THE TASK ->
Take the lines in the listing below from the line with "Select the Confidence plot thumbnail" up to and including the line with "You are a GUI" and set them down exactly, skipping pictures and adding nothing.

THE INPUT ->
######
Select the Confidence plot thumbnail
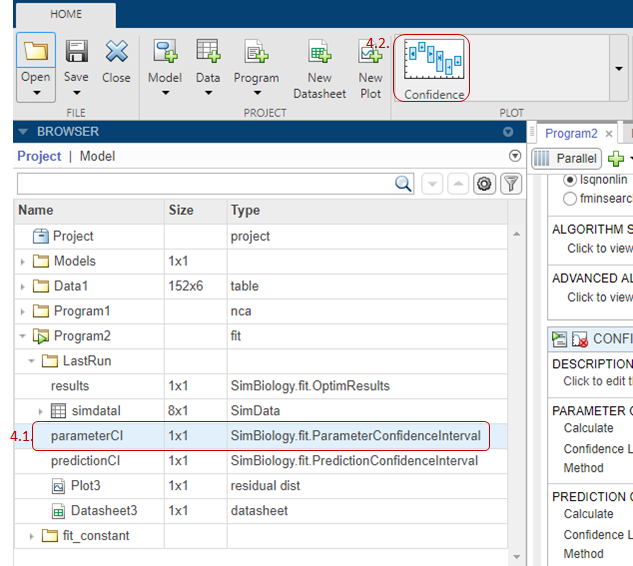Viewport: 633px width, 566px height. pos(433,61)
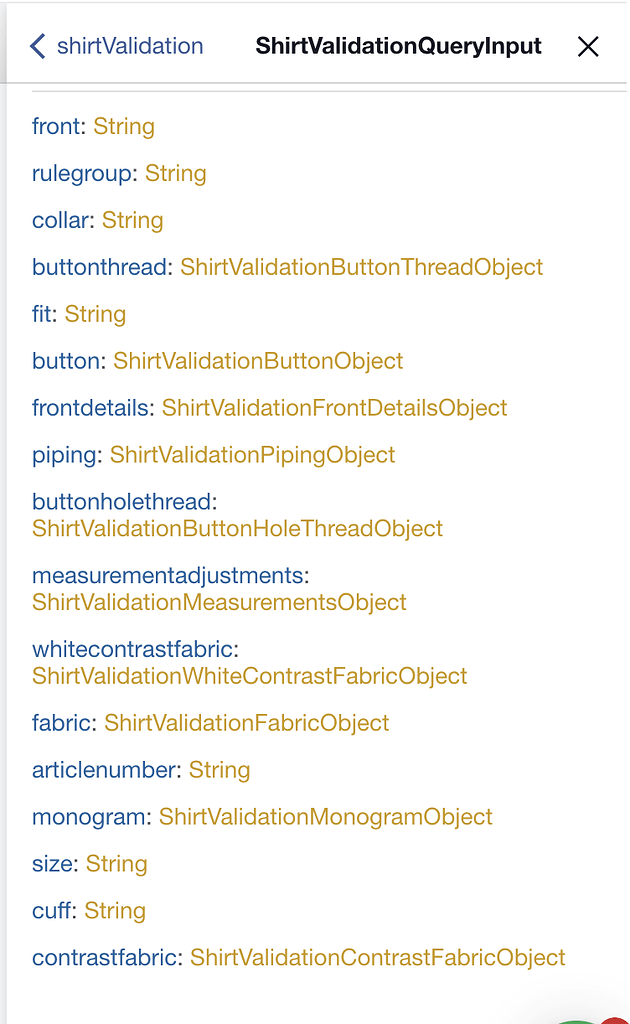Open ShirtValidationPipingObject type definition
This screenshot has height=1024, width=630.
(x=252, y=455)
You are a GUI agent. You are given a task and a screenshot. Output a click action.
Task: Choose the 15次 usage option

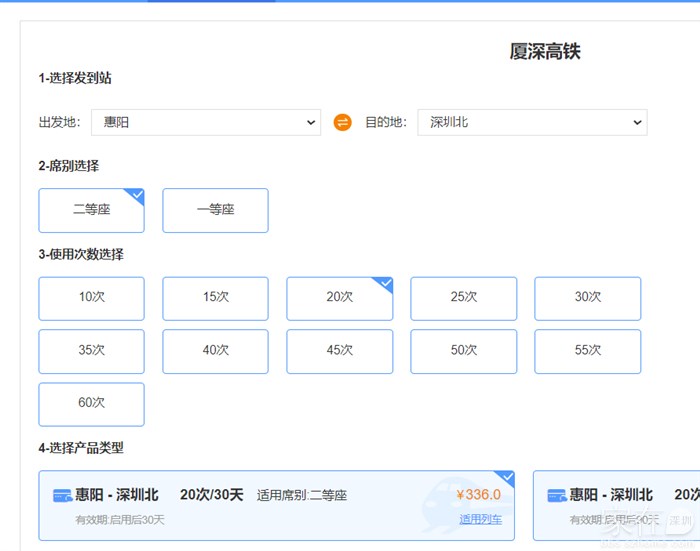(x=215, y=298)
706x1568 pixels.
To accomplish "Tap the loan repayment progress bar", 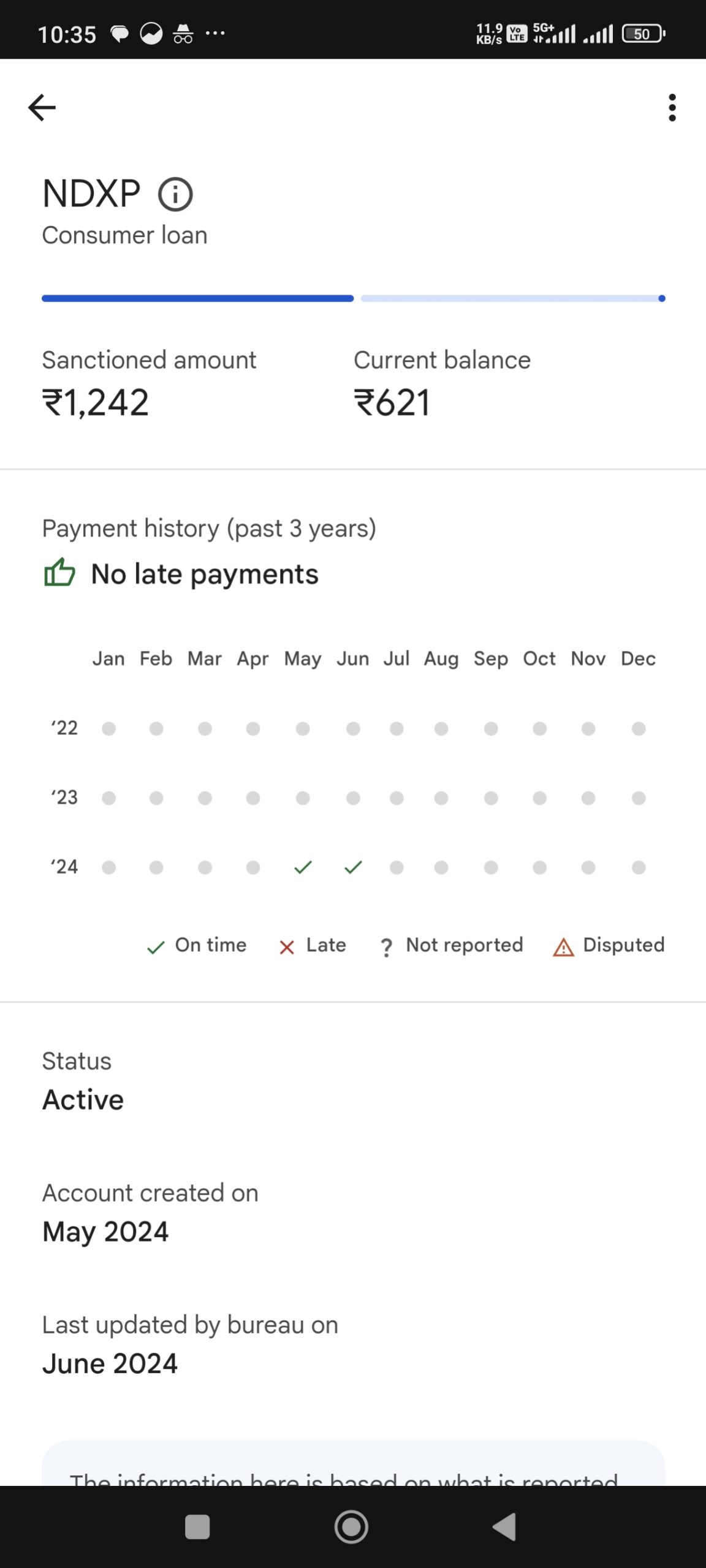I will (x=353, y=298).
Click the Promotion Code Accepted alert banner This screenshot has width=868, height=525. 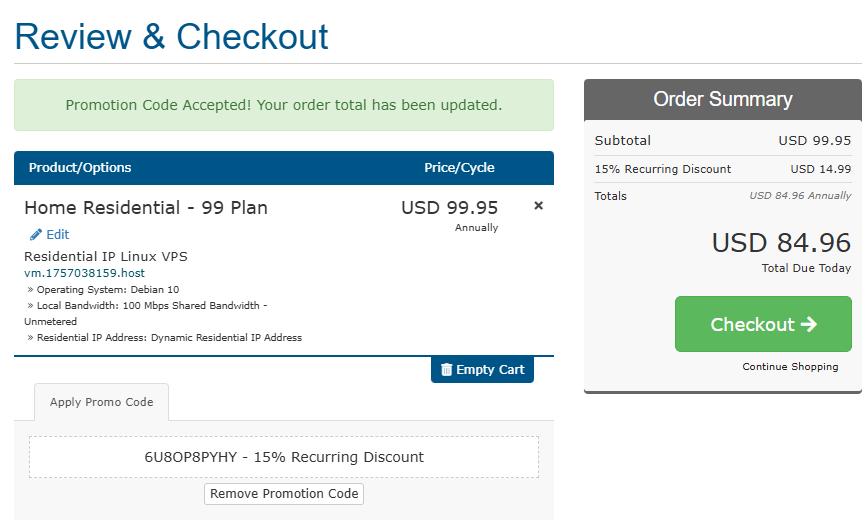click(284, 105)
######
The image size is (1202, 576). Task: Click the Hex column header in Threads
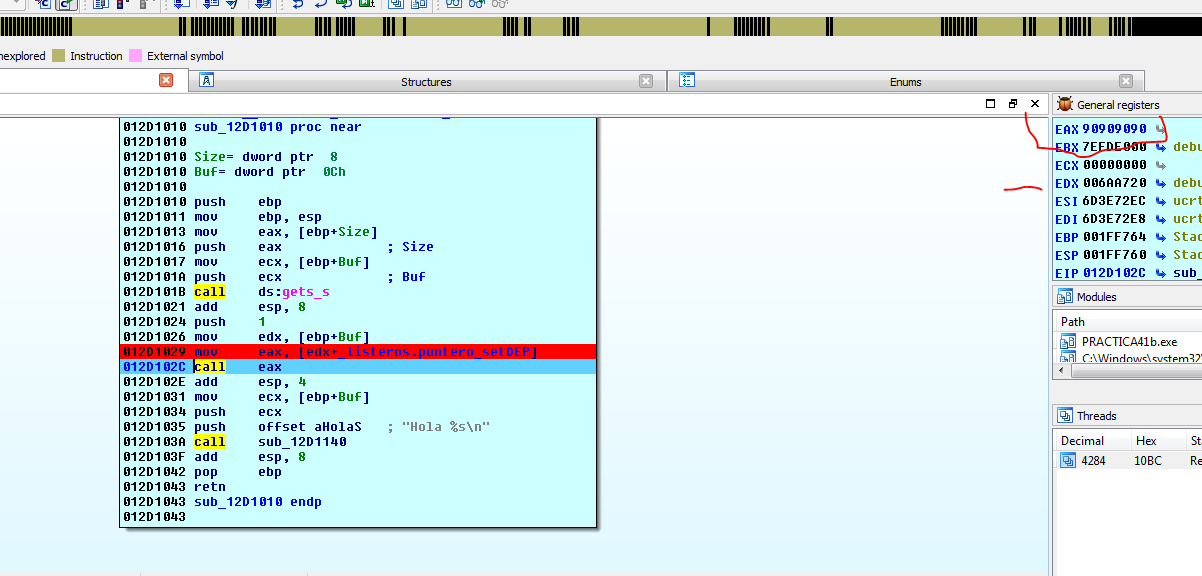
######
ANSWER ->
Select the Confidence plot thumbnail
Viewport: 633px width, 566px height. pos(433,61)
Open ShirtValidationPipingObject type definition
This screenshot has height=1024, width=630.
(x=252, y=455)
You are a GUI agent. You are given a task and a screenshot. Output a click action.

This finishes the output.